Broken plurals have various forms. In many cases, they are predictable by looking at the corresponding singular forms.


(5)  xariiTa 'map (f)'
     xaraayeT 'maps'
(6)  baHr 'sea (m)'
     bHaar 'seas'
(7)  jariide 'newspaper (f)'
     jaraayed 'newspapers'
(8)  tall 'hill (m)'
     tlaal 'hills'

[note: 'x' denotes a voiceless uvular fricative, similar to 'ch' in German "Buch" 'book'; 'T' denotes an "emphatic" t-like consonant; 'H' denotes a voiceless pharyngeal fricative (use your imagination...).]

Here are couple of things that you should notice about these examples:

  • Whether a noun takes a "sound plural" or a "broken plural", and the nature of the broken plural if one is used, depends (in these cases) on its pattern of consonants and vowels.
  • Double consonants work like any other sequences of consonants, so that /tall/ has the same consonant-vowel pattern as /baHr/.

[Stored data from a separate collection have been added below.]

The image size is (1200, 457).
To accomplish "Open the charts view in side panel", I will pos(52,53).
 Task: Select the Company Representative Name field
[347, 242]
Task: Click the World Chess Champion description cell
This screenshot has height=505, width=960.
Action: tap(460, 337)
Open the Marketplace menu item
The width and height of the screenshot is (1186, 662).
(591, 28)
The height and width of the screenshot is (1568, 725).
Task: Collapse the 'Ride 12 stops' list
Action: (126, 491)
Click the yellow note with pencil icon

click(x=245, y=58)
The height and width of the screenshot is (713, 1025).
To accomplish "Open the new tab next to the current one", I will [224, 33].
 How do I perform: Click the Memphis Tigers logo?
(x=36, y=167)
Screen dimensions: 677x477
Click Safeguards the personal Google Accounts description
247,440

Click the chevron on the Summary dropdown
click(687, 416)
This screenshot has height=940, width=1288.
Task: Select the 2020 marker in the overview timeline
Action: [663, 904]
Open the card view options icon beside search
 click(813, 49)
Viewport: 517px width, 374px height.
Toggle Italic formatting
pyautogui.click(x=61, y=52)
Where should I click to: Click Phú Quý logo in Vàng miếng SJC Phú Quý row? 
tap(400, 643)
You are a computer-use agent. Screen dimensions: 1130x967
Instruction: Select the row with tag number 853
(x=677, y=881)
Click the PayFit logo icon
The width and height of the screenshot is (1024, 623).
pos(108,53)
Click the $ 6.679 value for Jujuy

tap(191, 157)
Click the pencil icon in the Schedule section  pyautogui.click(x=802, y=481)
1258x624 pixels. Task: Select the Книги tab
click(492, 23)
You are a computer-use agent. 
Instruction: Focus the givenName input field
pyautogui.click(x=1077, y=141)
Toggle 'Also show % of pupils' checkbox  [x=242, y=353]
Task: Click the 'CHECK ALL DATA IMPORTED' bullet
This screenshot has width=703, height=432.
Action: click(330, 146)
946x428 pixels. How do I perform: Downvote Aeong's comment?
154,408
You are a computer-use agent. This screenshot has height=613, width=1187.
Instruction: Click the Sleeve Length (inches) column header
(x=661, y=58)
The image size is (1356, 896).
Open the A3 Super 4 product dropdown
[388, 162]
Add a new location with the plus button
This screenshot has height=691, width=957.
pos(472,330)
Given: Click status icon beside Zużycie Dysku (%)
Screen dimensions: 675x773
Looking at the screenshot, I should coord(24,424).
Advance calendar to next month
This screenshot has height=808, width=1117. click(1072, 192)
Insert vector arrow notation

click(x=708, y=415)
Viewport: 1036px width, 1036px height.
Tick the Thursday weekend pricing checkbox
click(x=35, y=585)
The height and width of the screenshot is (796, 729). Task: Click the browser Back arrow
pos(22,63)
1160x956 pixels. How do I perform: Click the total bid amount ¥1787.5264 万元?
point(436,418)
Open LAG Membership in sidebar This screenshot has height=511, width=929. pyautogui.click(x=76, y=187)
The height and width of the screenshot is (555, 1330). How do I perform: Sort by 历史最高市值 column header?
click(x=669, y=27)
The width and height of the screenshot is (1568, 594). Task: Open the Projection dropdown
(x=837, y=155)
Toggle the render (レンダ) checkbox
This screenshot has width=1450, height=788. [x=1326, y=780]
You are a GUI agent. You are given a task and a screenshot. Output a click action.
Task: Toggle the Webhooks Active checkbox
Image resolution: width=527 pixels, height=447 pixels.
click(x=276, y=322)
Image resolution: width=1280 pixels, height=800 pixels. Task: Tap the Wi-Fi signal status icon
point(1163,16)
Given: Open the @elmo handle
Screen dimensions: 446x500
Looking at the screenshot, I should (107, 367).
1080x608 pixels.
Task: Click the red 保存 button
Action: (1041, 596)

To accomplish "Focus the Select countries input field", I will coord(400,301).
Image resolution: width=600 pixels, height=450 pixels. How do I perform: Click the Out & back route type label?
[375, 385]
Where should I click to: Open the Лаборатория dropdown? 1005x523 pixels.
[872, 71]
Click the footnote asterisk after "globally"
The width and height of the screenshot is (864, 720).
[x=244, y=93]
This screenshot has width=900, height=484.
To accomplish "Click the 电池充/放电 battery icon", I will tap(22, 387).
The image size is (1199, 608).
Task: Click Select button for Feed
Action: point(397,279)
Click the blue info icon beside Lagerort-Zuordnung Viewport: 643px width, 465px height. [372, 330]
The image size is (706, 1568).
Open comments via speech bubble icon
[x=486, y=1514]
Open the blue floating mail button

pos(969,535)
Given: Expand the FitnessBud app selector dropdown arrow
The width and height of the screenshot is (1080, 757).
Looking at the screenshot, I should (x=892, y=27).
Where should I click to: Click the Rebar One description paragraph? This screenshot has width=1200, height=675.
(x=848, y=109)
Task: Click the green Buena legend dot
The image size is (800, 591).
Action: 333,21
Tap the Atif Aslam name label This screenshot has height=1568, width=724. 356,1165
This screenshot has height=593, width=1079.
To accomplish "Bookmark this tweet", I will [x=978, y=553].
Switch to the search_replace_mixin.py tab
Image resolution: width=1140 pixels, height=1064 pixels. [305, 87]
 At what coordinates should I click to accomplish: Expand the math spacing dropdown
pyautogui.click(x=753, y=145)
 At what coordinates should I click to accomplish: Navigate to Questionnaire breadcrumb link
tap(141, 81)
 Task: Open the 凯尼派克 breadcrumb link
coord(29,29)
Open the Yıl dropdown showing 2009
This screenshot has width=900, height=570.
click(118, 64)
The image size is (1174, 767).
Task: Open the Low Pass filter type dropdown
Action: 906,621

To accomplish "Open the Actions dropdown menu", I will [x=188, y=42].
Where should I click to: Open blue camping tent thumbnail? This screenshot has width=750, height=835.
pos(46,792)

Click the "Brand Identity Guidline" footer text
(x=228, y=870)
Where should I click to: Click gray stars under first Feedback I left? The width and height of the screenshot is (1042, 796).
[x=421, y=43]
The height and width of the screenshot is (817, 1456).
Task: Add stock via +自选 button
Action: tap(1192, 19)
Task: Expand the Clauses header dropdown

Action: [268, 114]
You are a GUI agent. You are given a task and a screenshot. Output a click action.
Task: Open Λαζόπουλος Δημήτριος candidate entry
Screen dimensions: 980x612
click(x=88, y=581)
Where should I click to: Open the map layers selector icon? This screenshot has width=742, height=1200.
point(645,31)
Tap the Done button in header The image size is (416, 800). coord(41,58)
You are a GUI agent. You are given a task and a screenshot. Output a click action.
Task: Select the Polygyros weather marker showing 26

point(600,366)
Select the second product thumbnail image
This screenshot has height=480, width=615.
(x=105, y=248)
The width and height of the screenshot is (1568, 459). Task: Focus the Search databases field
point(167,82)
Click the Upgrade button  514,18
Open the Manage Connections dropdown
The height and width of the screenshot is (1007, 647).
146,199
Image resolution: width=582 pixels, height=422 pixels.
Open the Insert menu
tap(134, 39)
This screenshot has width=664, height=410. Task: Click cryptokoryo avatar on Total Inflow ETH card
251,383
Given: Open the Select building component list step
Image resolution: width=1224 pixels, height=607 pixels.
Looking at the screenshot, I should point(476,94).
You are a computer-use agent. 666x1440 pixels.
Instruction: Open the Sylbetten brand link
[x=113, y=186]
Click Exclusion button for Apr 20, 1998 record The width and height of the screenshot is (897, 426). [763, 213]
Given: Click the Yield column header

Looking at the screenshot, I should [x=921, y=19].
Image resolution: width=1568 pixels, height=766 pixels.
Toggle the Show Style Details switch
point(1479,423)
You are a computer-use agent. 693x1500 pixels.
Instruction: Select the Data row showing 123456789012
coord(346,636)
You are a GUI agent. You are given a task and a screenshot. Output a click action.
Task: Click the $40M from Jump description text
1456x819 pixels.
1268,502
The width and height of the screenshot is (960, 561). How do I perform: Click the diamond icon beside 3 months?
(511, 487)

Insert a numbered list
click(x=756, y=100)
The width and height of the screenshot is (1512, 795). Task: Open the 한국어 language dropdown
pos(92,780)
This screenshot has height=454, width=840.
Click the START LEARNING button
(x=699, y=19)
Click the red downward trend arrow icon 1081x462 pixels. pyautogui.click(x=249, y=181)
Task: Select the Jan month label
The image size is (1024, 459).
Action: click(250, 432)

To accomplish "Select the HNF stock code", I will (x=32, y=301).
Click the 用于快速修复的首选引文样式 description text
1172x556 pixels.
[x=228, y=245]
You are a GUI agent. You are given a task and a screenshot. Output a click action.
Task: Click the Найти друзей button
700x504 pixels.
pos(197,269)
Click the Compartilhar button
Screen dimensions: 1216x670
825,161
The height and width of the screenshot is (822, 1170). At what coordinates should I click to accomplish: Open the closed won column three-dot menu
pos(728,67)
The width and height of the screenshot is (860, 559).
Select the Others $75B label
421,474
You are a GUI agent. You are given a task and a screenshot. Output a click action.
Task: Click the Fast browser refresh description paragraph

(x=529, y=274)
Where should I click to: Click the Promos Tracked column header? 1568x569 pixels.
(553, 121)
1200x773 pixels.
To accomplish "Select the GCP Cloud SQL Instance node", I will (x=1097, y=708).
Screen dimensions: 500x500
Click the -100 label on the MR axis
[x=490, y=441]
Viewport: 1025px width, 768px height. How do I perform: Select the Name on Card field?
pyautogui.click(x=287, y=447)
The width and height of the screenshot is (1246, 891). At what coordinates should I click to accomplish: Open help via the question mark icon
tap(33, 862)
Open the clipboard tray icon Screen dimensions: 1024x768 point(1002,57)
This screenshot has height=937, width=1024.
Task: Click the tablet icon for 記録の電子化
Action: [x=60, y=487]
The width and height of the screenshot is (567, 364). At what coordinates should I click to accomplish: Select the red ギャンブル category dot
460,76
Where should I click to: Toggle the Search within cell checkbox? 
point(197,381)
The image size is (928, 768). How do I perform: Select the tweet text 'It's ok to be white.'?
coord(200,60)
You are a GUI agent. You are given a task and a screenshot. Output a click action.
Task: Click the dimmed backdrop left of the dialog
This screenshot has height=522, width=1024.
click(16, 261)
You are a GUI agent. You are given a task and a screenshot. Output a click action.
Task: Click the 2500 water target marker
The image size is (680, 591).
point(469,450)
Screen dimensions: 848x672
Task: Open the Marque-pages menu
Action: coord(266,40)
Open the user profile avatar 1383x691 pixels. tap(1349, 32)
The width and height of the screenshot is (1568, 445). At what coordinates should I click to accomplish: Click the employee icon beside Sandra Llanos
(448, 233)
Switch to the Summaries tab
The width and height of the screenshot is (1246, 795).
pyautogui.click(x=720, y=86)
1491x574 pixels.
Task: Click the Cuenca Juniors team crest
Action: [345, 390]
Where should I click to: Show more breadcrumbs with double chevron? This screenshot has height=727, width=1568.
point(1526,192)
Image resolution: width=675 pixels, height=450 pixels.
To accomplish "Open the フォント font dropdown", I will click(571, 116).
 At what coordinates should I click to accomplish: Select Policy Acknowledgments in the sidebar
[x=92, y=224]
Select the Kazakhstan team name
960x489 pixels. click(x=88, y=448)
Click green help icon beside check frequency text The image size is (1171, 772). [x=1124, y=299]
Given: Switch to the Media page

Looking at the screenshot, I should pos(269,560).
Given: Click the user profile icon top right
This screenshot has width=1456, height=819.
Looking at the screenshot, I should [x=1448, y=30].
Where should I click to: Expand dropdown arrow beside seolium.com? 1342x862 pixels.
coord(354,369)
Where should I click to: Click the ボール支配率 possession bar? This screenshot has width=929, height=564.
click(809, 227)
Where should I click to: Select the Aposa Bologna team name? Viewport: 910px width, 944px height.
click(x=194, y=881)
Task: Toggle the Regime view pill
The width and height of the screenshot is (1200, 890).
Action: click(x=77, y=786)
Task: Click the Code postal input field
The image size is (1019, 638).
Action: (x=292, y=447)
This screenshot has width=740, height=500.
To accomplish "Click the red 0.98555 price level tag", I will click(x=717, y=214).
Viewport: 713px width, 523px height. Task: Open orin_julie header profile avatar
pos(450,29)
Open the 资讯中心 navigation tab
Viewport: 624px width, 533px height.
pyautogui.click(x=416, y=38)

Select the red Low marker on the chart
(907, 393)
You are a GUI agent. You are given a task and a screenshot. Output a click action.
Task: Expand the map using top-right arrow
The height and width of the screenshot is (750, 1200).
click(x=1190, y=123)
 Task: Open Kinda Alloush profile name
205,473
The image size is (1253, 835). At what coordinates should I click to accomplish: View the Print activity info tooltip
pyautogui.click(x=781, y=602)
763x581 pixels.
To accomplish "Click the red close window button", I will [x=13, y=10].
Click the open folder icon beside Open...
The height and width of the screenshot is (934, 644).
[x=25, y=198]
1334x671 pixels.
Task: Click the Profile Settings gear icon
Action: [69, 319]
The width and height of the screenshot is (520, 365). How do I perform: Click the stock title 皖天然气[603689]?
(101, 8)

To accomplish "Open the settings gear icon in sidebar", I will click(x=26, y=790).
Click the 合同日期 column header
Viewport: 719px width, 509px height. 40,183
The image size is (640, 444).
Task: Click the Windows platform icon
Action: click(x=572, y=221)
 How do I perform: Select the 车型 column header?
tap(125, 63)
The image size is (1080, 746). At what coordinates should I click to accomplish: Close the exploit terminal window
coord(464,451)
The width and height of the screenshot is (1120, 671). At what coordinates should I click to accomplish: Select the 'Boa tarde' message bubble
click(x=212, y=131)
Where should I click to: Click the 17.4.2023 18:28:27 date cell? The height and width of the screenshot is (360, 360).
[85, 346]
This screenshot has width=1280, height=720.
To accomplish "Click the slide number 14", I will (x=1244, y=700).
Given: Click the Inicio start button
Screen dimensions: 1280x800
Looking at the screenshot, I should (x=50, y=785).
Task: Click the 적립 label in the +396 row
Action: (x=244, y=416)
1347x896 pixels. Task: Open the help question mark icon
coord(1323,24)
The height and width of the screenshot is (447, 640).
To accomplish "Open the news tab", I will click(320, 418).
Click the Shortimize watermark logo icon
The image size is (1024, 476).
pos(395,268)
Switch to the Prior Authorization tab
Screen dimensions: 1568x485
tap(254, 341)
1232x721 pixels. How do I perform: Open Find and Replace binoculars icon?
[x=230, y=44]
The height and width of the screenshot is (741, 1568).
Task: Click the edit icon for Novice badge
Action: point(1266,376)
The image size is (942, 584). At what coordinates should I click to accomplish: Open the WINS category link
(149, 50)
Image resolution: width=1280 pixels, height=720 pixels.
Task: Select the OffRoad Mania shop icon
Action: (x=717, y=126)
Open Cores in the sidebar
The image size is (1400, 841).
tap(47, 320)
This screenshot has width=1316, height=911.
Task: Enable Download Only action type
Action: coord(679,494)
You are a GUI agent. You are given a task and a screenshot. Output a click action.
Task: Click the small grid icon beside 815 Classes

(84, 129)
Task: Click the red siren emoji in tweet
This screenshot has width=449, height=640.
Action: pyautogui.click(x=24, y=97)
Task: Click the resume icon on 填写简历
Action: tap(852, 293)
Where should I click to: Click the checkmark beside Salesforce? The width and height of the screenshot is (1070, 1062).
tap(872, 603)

Using these examples as a model, try to figure out what the plural forms of the following singular nouns would be:

3.1(a)  kalb 'dog (m)'
3.1(b)  xayyaaT 'tailor (m)'
3.1(c)  faDiiHa 'scandal (f)' 
[note: 'D' denotes an "emphatic" d-like consonant].
Answer the following questions:
3.1(d)  The word for 'seamstress' is the grammatical feminine of the word for
'tailor' (see [3.1(b)] above). What is the word for 'seamstress'?
3.1(e)  What is the word for 'seamstresses'?

3.2 Nahuatl

Nahuatl is a language spoken by about two million people in Central and Southern Mexico. It is a highly agglutinative language. As shown in the following examples, words have a very complex structure. Long chains of morphemes are often strung together forming words whose meaning can only be translated into English using full sentences.

[note: in the examples below, semicolons follow long vowels; and 'X' is a 'mystery category' that you will need to identify]

(1)  o:-ni- mitz-wal- tlaxkal- chi:wa-li
     PE-1SN-2SX- come-tortilla-make-  AP
     "I came to make tortillas for you"
PE    Perfect marker
1SN   1st Person Singular Subject marker
2SX   2nd Person Singular X marker
AP applicative suffix
(2)  ni- mitz-maka se  tlaxkal- li
     1SN-2SX- give one tortilla-AB
	 "I give you one tortilla"
AB   Absolutive marker (Marks uninflected form of nouns)
(3)  ni- k-  maka no- kone  i:- kak
     1SN-3SX-give 1SP-child 3SP-sandal
     "I give my child his sandal"
3SX  3rd Person Singular X marker
1SP  1st Person Possessive marker
3SP  3rd Person Possessive marker
(4)  ni- k-  toka  masa:tl i:- te:ch tepe:tl
     1SN-3SX-chase deer    3SP-LOC   hill
     "I chase/hunt deer in the hill"
LOC   Locative (Same as prepositional "in" in English)

(5)  tla 0-  ne:ch-itta-s mo- na:n-  tzin, ni- k-  no:tza:-    s
     if  3SN-1SX-  see- F 2SP-mother-REV   1SN-3SX-call/salute-F
     "If your mother sees me, I will salute her."

3SN    3rd Person Singular Subject marker
1SX    1st Person Singular X marker
F      Future marker
2SP    2nd Person Possessive marker
REV    Reverential suffix 

Examine the Nahuatl sentences above and answer the following questions:

3.2(a) What does the X marker refer to in each example?
3.2(b) What seem to be its function(s)?
3.2(c) Is it ambiguous? Justify your answer.